→ **Work to complete**: Extract the text lines of the listing below without any change, leaving out the pictures.

→ **Data shown**:
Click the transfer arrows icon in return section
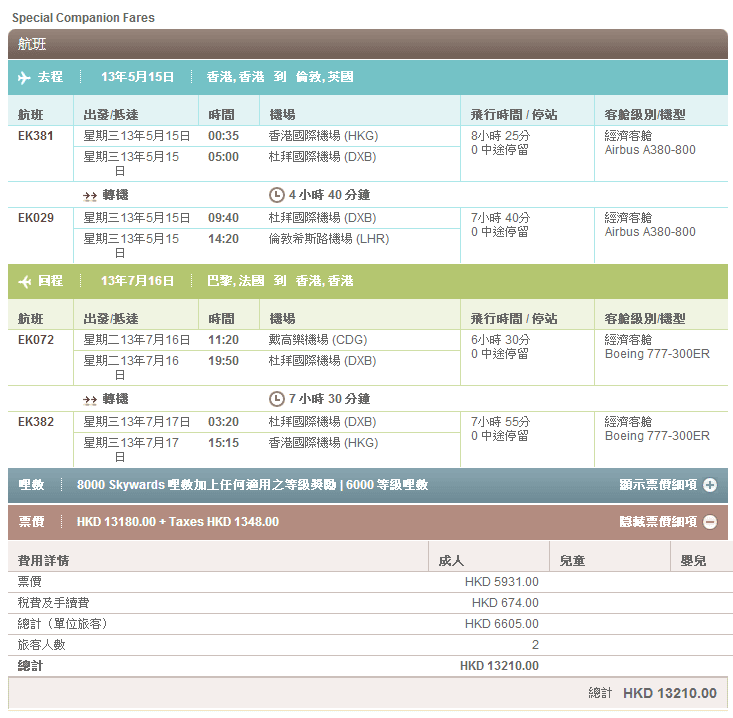Image resolution: width=733 pixels, height=718 pixels. click(x=90, y=399)
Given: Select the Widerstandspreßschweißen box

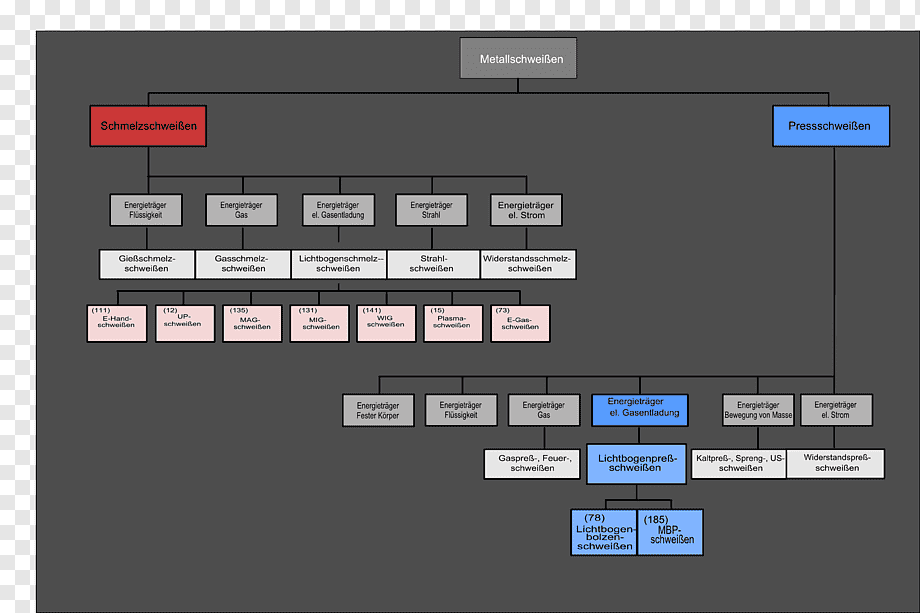Looking at the screenshot, I should pos(836,463).
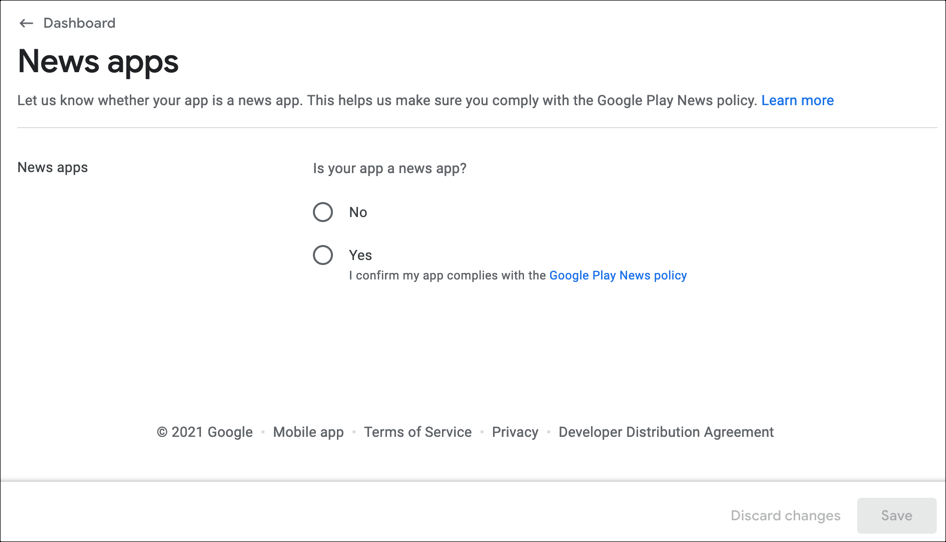Open the Mobile app footer link
The image size is (946, 542).
pos(308,432)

→ **Exercise solution**:
Click the transfer arrows icon in return section
Image resolution: width=733 pixels, height=718 pixels. click(x=90, y=399)
Given: Select the Widerstandspreßschweißen box

Looking at the screenshot, I should pos(836,463).
Open the Mobile app footer link
The image size is (946, 542).
pos(308,432)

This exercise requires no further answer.